O que mais me impressionou foi perceber que a destruição dos prédios históricos não é um acaso nem uma fatalidade — é uma estratégia calculada. Muitos donos de imóveis demoliram suas construções antigas para transformar os terrenos em estacionamentos, que garantem uma renda temporária enquanto eles esperam uma valorização do solo. Ou seja, o terreno fica vazio, rendendo um pouco, até que uma mudança na lei ou uma nova onda de investimentos permita construir algo mais lucrativo – essa é sua expectativa. Porém, enquanto isso, esse processo cria vazios urbanos e substitui a história viva da cidade por áreas sem função social, mas com alto valor especulativo.


Considera que a tua pesquisa na Uenf pode ajudar gestores e sociedade ?

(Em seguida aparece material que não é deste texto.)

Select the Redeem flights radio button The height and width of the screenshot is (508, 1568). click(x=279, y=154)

Sim — e esse é um ponto importante. A pesquisa pode ajudar os gestores a entenderem que a preservação do patrimônio é também uma questão econômica. Quando o centro histórico perde vida, o comércio local enfraquece (e isso é muito discutido em nossa cidade), o turismo se esvazia e, ao contrário do que se almeja, o valor do solo no entorno cai. Com políticas públicas bem planejadas — como incentivos fiscais, linhas de crédito para restauração e programas de ocupação criativa —, é possível transformar os imóveis antigos em motores de desenvolvimento, em vez de deixá-los virar ruínas.

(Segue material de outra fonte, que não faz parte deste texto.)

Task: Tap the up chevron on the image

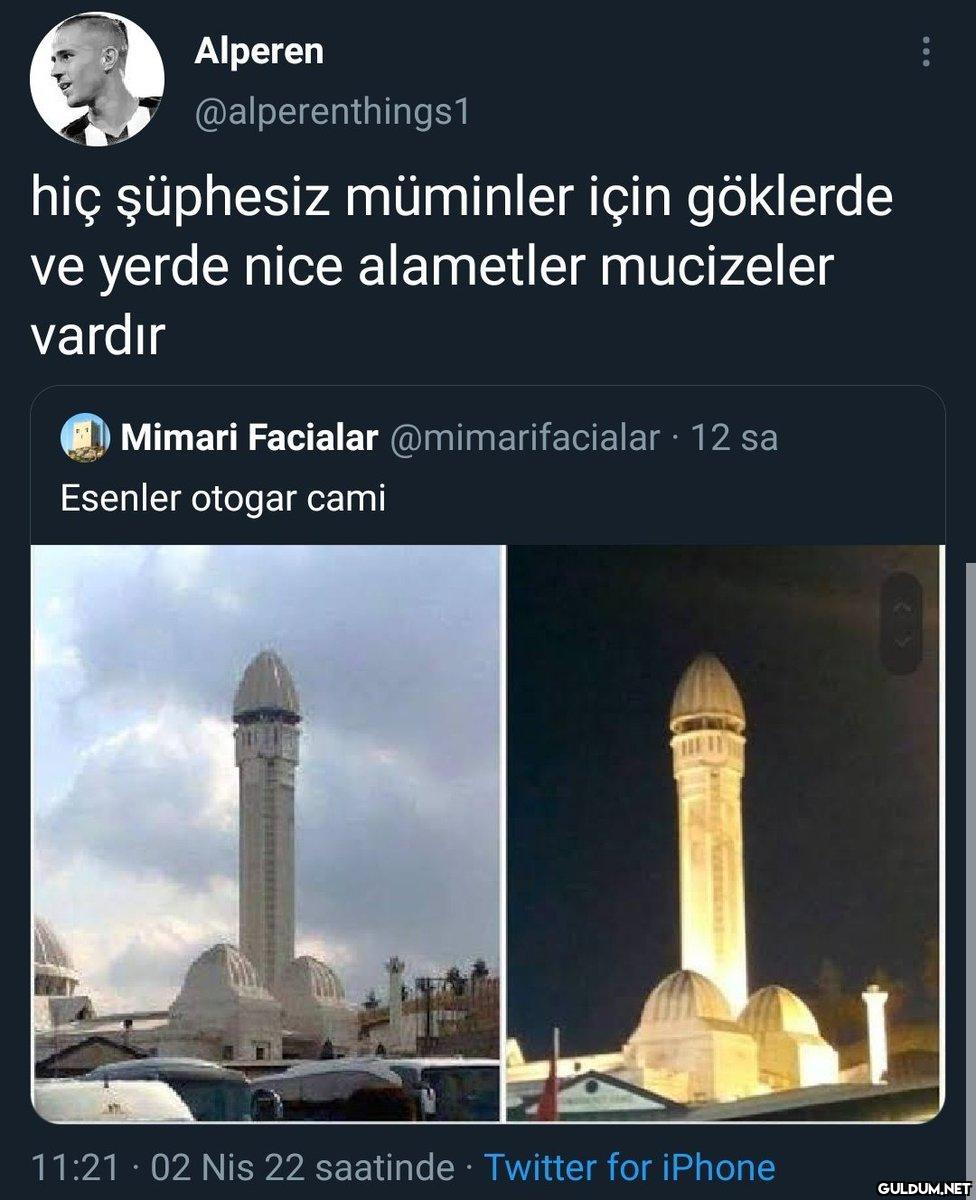Action: [x=903, y=607]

O que está acontecendo no Centro Histórico de Campos em sua avaliação?
O centro histórico de Campos está passando por um apagamento silencioso. A antiga região que simbolizava a vida comercial, cultural e política da cidade vem sendo abandonada. Hoje, quem anda pelo centro vê terrenos murados, estacionamentos improvisados e casarões em ruínas.Além do comércio cada vez mais vazio. É um cenário que mistura pouca ação pública e especulação privada — e, no meio disso, a memória da cidade vai desaparecendo pouco a pouco.


Como reverter o apagamento e o esvaziamento urbano?
Não existe solução simples, mas há caminhos possíveis. Primeiro, é preciso parar de tratar o patrimônio como um fardo. Proprietários de imóveis tombados precisam de apoio, orientação técnica e incentivos reais para cuidar de suas construções. Sem isso, o abandono se torna o caminho mais fácil — e, às vezes, o único financeiramente viável. Além disso, o poder público tem o desafio de transformar o centro histórico em um espaço vivo e economicamente ativo, criando condições reais para que ele volte a ser frequentado e produtivo. Isso significa estimular moradias, pequenos comércios e atividades culturais; além de eventos regulares e incentivos ao turismo local. O objetivo não é transformar o centro em um museu a céu aberto, mas em um ambiente funcional, seguro e atraente, onde preservar o passado caminhe junto com gerar renda, empregos e pertencimento urbano.


O que é indispensável compreender sobre a situação do centro Histórico de Campos?
O ponto essencial é entender que a destruição dos prédios históricos segue uma lógica racional dentro do sistema econômico atual. Para o proprietário, manter um imóvel antigo e tombado é caro, burocrático e pouco recompensador — enquanto demolir e usar o terreno como estacionamento é simples e rentável. Ou seja, não é só falta de consciência ou descaso, mas uma reação previsível a um modelo urbano que não oferece alternativas sustentáveis de preservação.
Se quisermos mudar esse cenário, precisamos mudar os incentivos, não apenas os discursos: preservar deve ser viável, recompensador e parte de um projeto de cidade que valorize o que tem de único — sua memória. Finalmente, é preciso pensar a cidade de forma integrada: o desenvolvimento sustentável abrange as dimensões ambiental, econômica e social, que devem atuar de maneira articulada. Preservar e valorizar a cultura local é também estabelecer bases para uma sociedade economicamente próspera e ambientalmente saudável.